Keane J, Young N, Goh J, Atherton M, Yin J, Moore K, Hall P, Higgs P, Leitch A, Lee J, Rosamilia A
Monash Health, Melbourne, VIC, Australia; Monash University, Melbourne, VIC, Australia.
Monash Health, Melbourne, VIC, Australia.
Eur J Obstet Gynecol Reprod Biol. 2021 Jan;256:230-234. doi: 10.1016/j.ejogrb.2020.10.060. Epub 2020 Nov 1.
Bladder pain syndrome (BPS) is a chronic pain condition associated with injury to the glycosoaminoglycan (GAG) layer. We aimed to prospectively evaluate iAluRil® with multi-centre tertiary urogynaecology collaboration. We hypothesised that iAluRil® (a GAG therapy) would demonstrate equivalent symptom, pain and QOL scores compared to DMSO controls.

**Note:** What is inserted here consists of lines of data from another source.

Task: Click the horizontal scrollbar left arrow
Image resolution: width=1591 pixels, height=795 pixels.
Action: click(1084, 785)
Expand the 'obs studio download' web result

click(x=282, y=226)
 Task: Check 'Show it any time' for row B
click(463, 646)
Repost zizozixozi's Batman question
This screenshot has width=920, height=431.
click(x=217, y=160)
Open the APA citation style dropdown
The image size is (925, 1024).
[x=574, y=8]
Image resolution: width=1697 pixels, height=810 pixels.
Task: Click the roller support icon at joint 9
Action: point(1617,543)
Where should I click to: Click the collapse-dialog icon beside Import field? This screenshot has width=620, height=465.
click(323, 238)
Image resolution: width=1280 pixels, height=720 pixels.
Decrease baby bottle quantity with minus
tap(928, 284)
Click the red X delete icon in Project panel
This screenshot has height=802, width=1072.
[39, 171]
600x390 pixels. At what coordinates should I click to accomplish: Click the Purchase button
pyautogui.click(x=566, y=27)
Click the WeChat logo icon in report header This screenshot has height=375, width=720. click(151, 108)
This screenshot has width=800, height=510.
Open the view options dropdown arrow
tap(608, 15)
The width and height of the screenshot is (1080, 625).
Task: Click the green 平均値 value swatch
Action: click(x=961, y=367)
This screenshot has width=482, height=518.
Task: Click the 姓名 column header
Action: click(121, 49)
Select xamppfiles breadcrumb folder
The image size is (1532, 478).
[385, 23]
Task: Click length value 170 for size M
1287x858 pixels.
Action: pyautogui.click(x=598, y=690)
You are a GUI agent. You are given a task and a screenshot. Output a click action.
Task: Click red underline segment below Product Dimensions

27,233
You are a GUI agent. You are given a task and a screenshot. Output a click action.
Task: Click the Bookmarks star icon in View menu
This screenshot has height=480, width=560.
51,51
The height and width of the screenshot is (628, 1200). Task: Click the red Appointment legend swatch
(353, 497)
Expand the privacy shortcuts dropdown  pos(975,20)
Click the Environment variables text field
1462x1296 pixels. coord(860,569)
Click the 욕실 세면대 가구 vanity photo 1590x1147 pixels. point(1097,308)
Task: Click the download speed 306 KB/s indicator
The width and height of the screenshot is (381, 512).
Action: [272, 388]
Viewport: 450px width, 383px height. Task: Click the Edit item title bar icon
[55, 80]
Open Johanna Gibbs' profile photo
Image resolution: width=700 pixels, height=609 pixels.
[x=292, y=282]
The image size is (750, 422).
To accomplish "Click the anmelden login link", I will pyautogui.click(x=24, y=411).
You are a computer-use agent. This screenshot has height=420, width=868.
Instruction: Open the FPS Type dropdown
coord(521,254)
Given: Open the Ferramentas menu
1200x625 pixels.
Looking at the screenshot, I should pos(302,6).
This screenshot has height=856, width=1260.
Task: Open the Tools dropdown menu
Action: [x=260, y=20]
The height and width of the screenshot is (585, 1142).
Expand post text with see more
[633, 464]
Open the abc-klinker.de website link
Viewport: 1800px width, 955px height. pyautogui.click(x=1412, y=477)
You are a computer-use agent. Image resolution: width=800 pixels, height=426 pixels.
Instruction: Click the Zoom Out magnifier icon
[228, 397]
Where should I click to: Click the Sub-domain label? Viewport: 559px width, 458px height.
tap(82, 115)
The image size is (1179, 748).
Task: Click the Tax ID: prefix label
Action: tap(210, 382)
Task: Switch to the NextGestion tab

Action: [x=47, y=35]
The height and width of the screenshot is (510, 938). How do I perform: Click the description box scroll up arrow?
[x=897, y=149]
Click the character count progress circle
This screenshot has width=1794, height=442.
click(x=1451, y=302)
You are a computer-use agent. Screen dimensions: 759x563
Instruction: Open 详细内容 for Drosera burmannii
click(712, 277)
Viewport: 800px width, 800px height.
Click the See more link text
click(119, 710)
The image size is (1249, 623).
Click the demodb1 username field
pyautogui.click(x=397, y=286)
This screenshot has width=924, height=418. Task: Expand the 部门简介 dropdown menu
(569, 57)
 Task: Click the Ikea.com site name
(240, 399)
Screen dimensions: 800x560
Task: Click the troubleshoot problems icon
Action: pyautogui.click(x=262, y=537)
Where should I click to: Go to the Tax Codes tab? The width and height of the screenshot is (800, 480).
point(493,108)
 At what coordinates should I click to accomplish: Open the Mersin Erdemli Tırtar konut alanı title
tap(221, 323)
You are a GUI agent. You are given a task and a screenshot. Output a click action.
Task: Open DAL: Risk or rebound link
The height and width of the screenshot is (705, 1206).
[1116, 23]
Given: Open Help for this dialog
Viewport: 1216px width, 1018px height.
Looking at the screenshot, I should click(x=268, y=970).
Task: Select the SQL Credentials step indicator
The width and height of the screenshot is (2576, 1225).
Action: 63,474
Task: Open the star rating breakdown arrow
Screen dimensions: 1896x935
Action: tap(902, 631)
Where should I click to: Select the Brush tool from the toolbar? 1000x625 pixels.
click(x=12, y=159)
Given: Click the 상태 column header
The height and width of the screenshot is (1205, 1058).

iAluRil® was administered for 7 instillations over 3 months in 34 women over 6 sites. 18 historical DMSO controls were matched 2:1. At baseline and 3 months post treatment validated questionnaires were collected.
Both iAluRil® and DMSO were associated with statistically significant improvements in IC/BPS specific questionnaire scores. iAluRil® showed statistically significant improvements in pain, symptoms, and QOL. 45 % of iAluRil® recipients had a greater than 50 % reduction in pain score as represented by the VAS. DMSO was also effective in improving measures of IC/BPS with statistically significant decreases in ICSI and ICPI. There was no statistically significant difference in the size of the effect between DMSO and IAluRil®.
iAluRil® is well tolerated and associated with significant improvements in pain and symptom scores. Almost half of refractory BPS will have a 50 % decrease in pain score at three months post treatment. This effect size is similar to DMSO.